Dans les centres de retour (CR) du canton de Berne, de jeunes adultes, des familles avec enfants ainsi que des personnes âgées et des malades vivent depuis des années dans des conditions d’espace très restreintes et, surtout pour les femmes et les enfants, avec des installations d’hygiène limitées et des visites nocturnes de la police (voir aussi Vision 2035 n° 37). Ces CR sont des hébergements présentant de nombreuses lacunes, y compris au niveau de l’encadrement et du manque d’accès pour les visiteurs extérieurs. À Bienne-Boujean – où 116 personnes de 19 pays se partagent six conteneurs – les enfants peuvent tout de même fréquenter les écoles publiques et avoir ainsi des contacts avec d’autres enfants, alors qu’à Aarwangen, même cela leur est en partie refusé. J’espère néanmoins que les divergences entre la ville et le canton permettront de trouver une solution synonyme d’amélioration et non pas une détérioration de la situation à Boujean. Je ne traite pas le centre de Gampelen dans cet article, car il accueille surtout de jeunes adultes et non pas d’enfants.
Certains droits sont inscrits dans la Déclaration des droits de l’homme et dans la Convention des Nations unies relative aux droits de l’enfant. Par exemple, les enfants ont le droit d’être des enfants et ne sont pas considérés comme de petits adultes, comme c’était le cas au cours des siècles précédents. Une rose est aussi quelque chose d’autonome et pas seulement un cynorrhodon encore immature. De même, les punitions collectives sont pour le moins proscrites, surtout lorsqu’elles concernent des enfants. « Nous produisons ici des enfants cassés », déclare le professeur Walter Leimgruber, président de la Commission fédérale pour les questions de migration CFM. Et dans une interview parue dans le Bieler Tagblatt du 7 novembre 2020 : « Presque tous deviennent psychiquement malades. Dans les centres d’hébergement pour requérants d’asile déboutés, la police passe régulièrement parce que quelqu’un a fait quelque chose de mal ou qu’on est venu chercher quelqu’un pour l’expulser. La nuit, il y a un bruit épouvantable, les enfants se réveillent. Ils font des cauchemars en pensant qu’ils sont les prochains que l’on vient chercher avec leurs parents. On leur enlève toute possibilité de se développer normalement ». Les punir pour quelque chose que leurs parents ont fait est non seulement contraire aux droits généraux des enfants, mais aussi à tout sens de la justice, poursuit Leimgruber : « Nous ne jetons pas non plus les enfants de criminels en prison avec eux ».

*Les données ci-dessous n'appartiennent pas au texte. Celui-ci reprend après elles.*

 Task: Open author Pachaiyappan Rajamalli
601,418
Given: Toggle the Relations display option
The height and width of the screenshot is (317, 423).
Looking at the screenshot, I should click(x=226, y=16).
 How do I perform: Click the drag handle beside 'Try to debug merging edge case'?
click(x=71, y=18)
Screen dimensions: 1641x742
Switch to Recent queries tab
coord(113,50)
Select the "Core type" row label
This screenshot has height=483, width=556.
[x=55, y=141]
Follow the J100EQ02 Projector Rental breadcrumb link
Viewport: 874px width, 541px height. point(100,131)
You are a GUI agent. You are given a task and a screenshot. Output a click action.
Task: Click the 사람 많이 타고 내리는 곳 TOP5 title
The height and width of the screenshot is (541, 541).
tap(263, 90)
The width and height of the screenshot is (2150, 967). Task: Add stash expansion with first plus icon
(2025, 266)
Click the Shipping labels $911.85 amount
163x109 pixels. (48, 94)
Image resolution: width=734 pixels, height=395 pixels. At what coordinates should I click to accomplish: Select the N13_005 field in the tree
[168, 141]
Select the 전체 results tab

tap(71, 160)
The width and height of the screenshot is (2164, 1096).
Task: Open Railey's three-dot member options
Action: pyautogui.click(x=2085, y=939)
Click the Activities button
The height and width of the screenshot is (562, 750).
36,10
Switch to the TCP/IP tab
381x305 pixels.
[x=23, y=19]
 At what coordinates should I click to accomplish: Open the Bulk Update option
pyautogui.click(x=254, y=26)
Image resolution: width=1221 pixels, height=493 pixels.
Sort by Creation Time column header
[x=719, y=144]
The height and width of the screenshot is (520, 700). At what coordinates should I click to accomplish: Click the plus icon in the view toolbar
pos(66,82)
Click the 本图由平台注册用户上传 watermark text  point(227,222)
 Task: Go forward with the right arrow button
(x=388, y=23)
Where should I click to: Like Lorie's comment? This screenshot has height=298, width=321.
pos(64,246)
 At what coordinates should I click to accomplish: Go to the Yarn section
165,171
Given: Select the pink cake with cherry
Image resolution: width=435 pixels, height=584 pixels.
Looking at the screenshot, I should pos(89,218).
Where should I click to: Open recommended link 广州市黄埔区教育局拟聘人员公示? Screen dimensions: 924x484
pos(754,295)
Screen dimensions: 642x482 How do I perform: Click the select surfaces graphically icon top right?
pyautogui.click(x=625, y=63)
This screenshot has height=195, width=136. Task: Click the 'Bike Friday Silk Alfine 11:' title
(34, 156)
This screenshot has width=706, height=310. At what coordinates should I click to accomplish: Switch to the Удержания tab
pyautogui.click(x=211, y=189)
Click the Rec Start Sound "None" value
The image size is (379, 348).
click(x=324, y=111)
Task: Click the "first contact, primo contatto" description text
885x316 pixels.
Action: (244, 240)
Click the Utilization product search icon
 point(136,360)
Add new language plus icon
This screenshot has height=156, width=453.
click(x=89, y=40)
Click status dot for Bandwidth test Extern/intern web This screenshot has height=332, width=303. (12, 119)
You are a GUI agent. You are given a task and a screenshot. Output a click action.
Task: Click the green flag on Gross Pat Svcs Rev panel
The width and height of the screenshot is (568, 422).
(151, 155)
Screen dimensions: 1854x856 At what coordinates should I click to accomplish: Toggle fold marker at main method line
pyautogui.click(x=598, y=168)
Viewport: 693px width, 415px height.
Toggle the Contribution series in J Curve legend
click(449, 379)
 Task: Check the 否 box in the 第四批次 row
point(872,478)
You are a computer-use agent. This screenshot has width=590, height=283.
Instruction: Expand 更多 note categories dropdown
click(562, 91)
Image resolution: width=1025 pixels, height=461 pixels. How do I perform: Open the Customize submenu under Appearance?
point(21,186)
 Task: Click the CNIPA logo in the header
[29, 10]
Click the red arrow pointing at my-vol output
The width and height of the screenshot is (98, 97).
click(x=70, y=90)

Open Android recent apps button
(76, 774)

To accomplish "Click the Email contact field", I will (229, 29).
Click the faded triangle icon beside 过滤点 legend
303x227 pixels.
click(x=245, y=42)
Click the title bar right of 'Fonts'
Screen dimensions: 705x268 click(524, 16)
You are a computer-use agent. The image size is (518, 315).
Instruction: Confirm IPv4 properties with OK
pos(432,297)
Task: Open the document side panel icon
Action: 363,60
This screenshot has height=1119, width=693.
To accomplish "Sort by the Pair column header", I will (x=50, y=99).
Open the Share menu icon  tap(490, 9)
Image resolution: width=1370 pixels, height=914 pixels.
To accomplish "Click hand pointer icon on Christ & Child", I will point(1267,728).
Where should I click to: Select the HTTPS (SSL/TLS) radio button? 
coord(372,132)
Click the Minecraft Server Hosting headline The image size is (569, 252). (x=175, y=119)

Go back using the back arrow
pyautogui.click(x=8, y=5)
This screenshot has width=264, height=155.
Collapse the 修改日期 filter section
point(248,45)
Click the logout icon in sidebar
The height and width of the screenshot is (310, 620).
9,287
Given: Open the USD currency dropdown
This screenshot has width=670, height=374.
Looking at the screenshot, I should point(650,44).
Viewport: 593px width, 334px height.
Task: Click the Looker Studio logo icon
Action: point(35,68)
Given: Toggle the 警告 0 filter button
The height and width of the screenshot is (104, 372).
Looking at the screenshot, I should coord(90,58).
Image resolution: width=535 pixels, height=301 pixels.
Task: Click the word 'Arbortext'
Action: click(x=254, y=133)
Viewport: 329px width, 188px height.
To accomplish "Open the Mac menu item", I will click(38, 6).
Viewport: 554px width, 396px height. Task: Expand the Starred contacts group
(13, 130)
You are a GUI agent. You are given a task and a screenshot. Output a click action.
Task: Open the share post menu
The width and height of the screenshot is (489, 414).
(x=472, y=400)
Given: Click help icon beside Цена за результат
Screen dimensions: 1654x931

Dans l’article bien documenté « Die Kinder der unerwünschten Eltern » de Lea Stuber paru dans le Tages Anzeiger du 7 octobre 2021 (également paru dans le BT, Der Bund), il est également question du fait que nombre de ces enfants accusent un retard dans leur développement. Il est question d’un début d’élocution tardif, de difficultés de concentration ou de sommeil, d’humeurs dépressives et de tristesse, voire de graves troubles du comportement avec automutilation dans certains cas, comme le rapporte une pédagogue curative, qui accompagne de manière professionnelle les enfants dans les centres de retour.
Une chambre par famille est la règle dans les centres de retour. Samira B. et son mari, qui s’expriment dans l’article mentionné, sont en Suisse depuis bientôt neuf ans, leur fils est venu au monde ici. Pendant plus de sept ans, ils ont vécu dans un appartement de trois pièces. Depuis six mois, ils partagent une chambre dans le centre de retour. Ils dorment sur des matelas qu’ils posent contre le mur pendant la journée.
Heureusement, de nombreuses forces civiles font contrepoids et sortent partiellement les familles de l’atmosphère tendue des centres de retour par le biais d’un hébergement privé (voir l’article dans Vision 2035 n° 37) ou d’activités ponctuelles. Mais actuellement dans le canton de Berne, seuls 23 des 101 enfants et adolescents dans l’aide d’urgence vivent en dehors des CR.
A Bienne, le groupe « Alle Menschen » est actif. Il écrit sur son site Internet largement documenté : « Les enfants de « déboutés » sont particulièrement touchés par les violations de leurs droits. Ces enfants n’y sont pour rien si leurs parents ont pris la décision de quitter le pays, de fuir. C’est pourquoi nous aidons aussi spécialement les enfants, logiquement avec leurs parents, car les enfants ont entre autres le droit d’avoir une famille. » Avec des moyens modestes provenant de dons, des activités sont régulièrement organisées dans divers endroits. Les photos de cet article ont été prises lors de telles activités, comme par exemple un concours de dessin pour les enfants. Ceci sous le mot d’ordre « tourné vers » plutôt que « rejeté ».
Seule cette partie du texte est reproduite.